Hey everyone! Hope you all had a great weekend! I know I tried to spend as much time outside as possible, but now it's back to work, and here are your morning headlines.
Cincinnati Police Chief Jeffrey Blackwell spoke to City Council today about his plan to bring body cameras to the University of Cincinnati police department. The program is estimated to cost $1.5 million dollars and the department would like to obtain 60 cameras. The push for body cameras for the Cincinnati police comes in the wake of the release of University of Cincinnati police officer Ray Tensing's body camera footage, which shows the fatal shooting of Samuel DuBose during a July 19 traffic stop in Mount Auburn. Chief Blackwell stated in a press conference following the release of the footage and announcement of the indictment of the officer that body cameras were on the way for Cincinnati police, but he did not give a time frame for when the program could begin.
• Details of a settlement between the estate of David "Bones" Hebert and the City of Cincinnati were released over the weekend. We first told you about the settlement Friday after the Cincinnati Enquirer reported a portion of that settlement. Hebert's estate will get $187,000 from the city, but more important, say his advocates, is a city acknowledgement that police acted improperly in his shooting death. Hebert was killed by Cincinnati police in Northside in 2011
after officers responded to a 911 call alleging an intoxicated man was robbed by Hebert and assaulted with a pirate sword. Hebert was located sitting on a sidewalk on Chase Avenue in Northside about 10 minutes later. During subsequent questioning, officers said Hebert drew a knife and moved toward an investigating officer, causing Mitchell to believe the officer’s life was in danger. Mitchell shot Hebert twice, killing him. Initial investigations cleared Mitchell of wrongdoing, but other reviews found he acted outside of police protocol, getting too close to Hebert and not formulating a plan for engaging him. Friends of Hebert have since made efforts to clear his name, saying he was a non-violent person caught in the wrong place at the wrong time. His advocates have set up a website, friendsofbones.org, to present evidence in the case.

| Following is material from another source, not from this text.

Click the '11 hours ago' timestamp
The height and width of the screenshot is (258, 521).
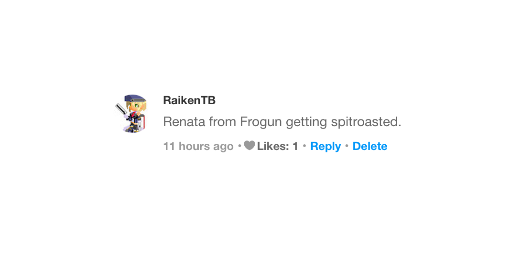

"On July 30, the City of Cincinnati, four of its police officers and the Estate of David “Bones” Hebert agreed to settle the civil rights action pending in federal court," the city said in a statement. "Initial reports issued regarding the incident in 2011 declared that Mr. Hebert attacked a police officer with an opened knife or sword. There was no sword. Furthermore, while an opened knife was recovered at the scene, the evidence that Mr. Hebert intended to attack or swipe at a police officer was not conclusive. Instead, Mr. Hebert’s actions, as well as actions taken by the officers on scene, contributed to the use of deadly force. The City regrets this unfortunate loss of life and again expresses its condolences to the family and those who cared for Mr. Hebert. This lawsuit, and now its resolution, should provide confidence that the matter was fully investigated and that a fair resolution was reached to this tragic event."
• Six people were arrested during a march remembering Samuel Dubose, who was shot July 18 by University of Cincinnati police officer Ray Tensing. You can read our coverage of the vigil and march here.
• Mayor John Cranley opposes a measure that would weaken his power as mayor. Four amendments to the city's charter proposed by the City Council-appointed Charter Review Task Force would include one that would stop Cranley's ability to kill ordinances without a city council hearing or vote. Another would give the city council majority power to initiate the firing of the city manager, which only the mayor can do now, and kill the use of a pocket veto, which Cranley used to veto certain items in the 2016 budget. Cranley has to approve and send the ordinances to City Council, which could vote to put them on the ballot as early as next week, but the mayor has such strong opposition to the amendments that the committee many reconsider them altogether after a year of putting them together. Cranley has stated that he'd like a little more in return for losing some of his power and declined to forward the ordinances to the Rules and Audit Committee this week.
• School districts in Butler, Clermont, Hamilton and Warren counties are uniting against state-mandated testing. Forty-one districts part of the Greater Cincinnati School Advocacy Network want more local control and less "burdensome" mandates. Mason City Schools spokeswoman Tracey Carson said not all school districts are equal and needs vary between rural, suburban and rural school districts. The most recent state budget will cut $78 million from Ohio's education budget.
• Two weeks after Gov. John Kasich's announcement that he's running for president, Newsweek has published an article on the GOP presidential hopeful's smugness. The article points out several issues so far with Kasich's big run for Washington D.C., including his reported short fuse, questionable claims of a 2014 "landslide" victory for governor and the fact that, well, most Americans don't even know who Kasich is and many Ohioans don't even like him. According to a recent poll, Kasich is number eight in line for the GOP nomination with Donald Trump leading the poll.